Pat Perez penned an essay about the media
Golfer Pat Perez took pen to paper to fire back at the press after he caught some heat for saying "[Tiger Woods] knows he can’t beat anybody" on his SiriusXM PGA Tour Radio show (via Golf Digest). Unsurprisingly, this comment got a lot of attention, but the guy who Bleacher Report put at the top of their "10 shortest tempers on the PGA Tour Today" list didn’t back down. Rather, he defended himself, stating that there’s more to him than the snarky remark. In 2017, he penned a lengthy piece for The Players’ Tribune titled, "You Don’t Know Me." "The media often condense my entire career into a couple of moments," Perez wrote. "That stuff used to infuriate me."

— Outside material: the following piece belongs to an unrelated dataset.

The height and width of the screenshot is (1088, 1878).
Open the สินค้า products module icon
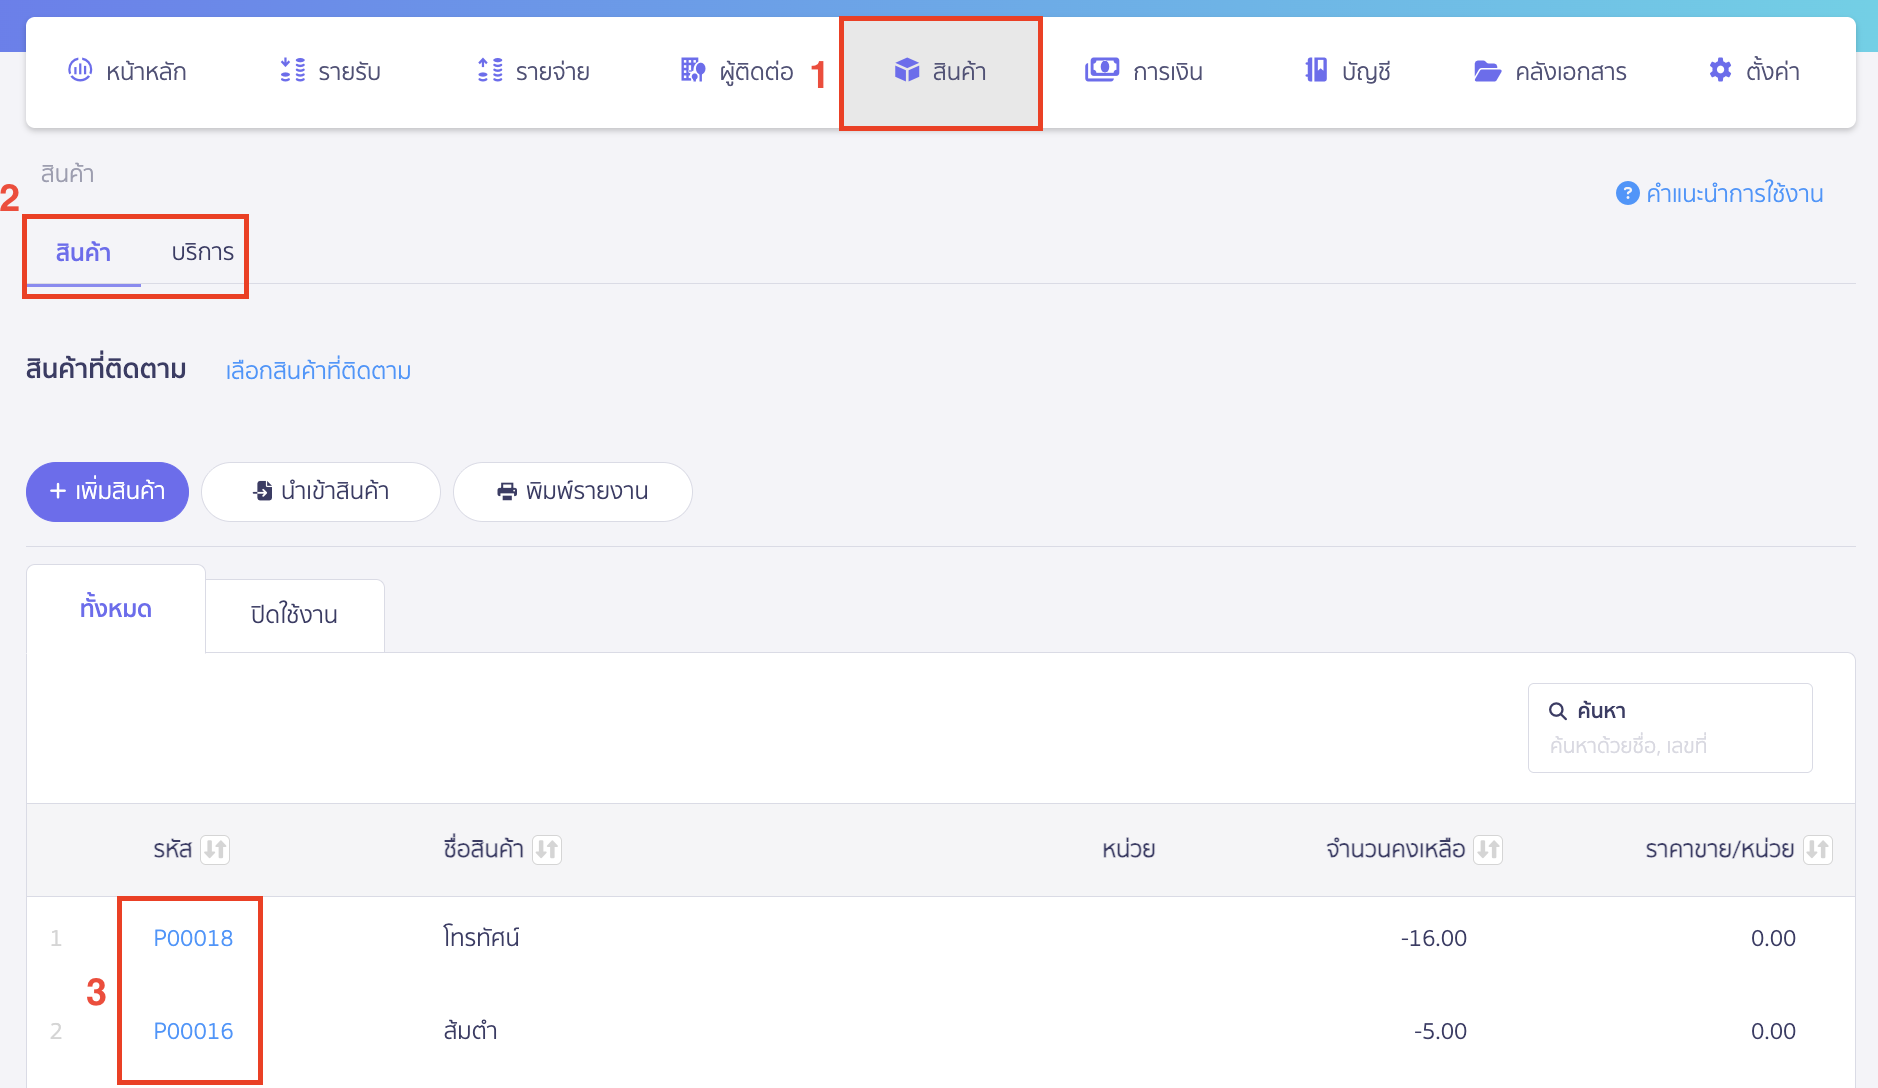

The golfer went on to say that he is not going to change the person that he is because of a misconception. "Some of you may think that I’m a jerk," Perez added. "But what I am is a straight shooter. My whole career — my whole life — has been packed into three or four moments, when there’s really so much more to it." Perez also shared that while he doesn’t feel the need to win everyone over, but he did feel the need to set the record straight.
We’re guessing that this will not be the last time that Perez speaks his truth.
Patrick Reed vs. the coin-wielding cameraman
Patrick Reed is another one of the more controversial figures in the sport, a person the Orlando Sentinel called "golf’s hated heel." Fellow Georgia alum Kevin Kisner told Golf Digest in 2018 that Reed wasn’t exactly well-liked when he played in college, either. Unsurprisingly, the pro has not been shy about speaking his mind to reporters on and off the course, and he also has no qualms about getting testy with a cameraman.
In a viral August 2018 YouTube video that has been viewed more than 300,000 times, Reed got angry with the cameraman for pointing at him after he was rattling change in his pocket. "Well, thank you, stop," Reed said in the exchange. "You know what, no. I need y’all to go over there on that side of the green. Go. I need the camera guy, too, since he’s part of ya. Sorry." The golfer then jingled coins in his own pocket and said, "He lost privileges by going like that with change." Reed stopped play until he got his way, telling the crew he wouldn’t resume until they "get the heck out of here."
A word for the wise: Whatever you do, make sure to clear out any and all change from your pockets before you are set to cover Reed during a tournament.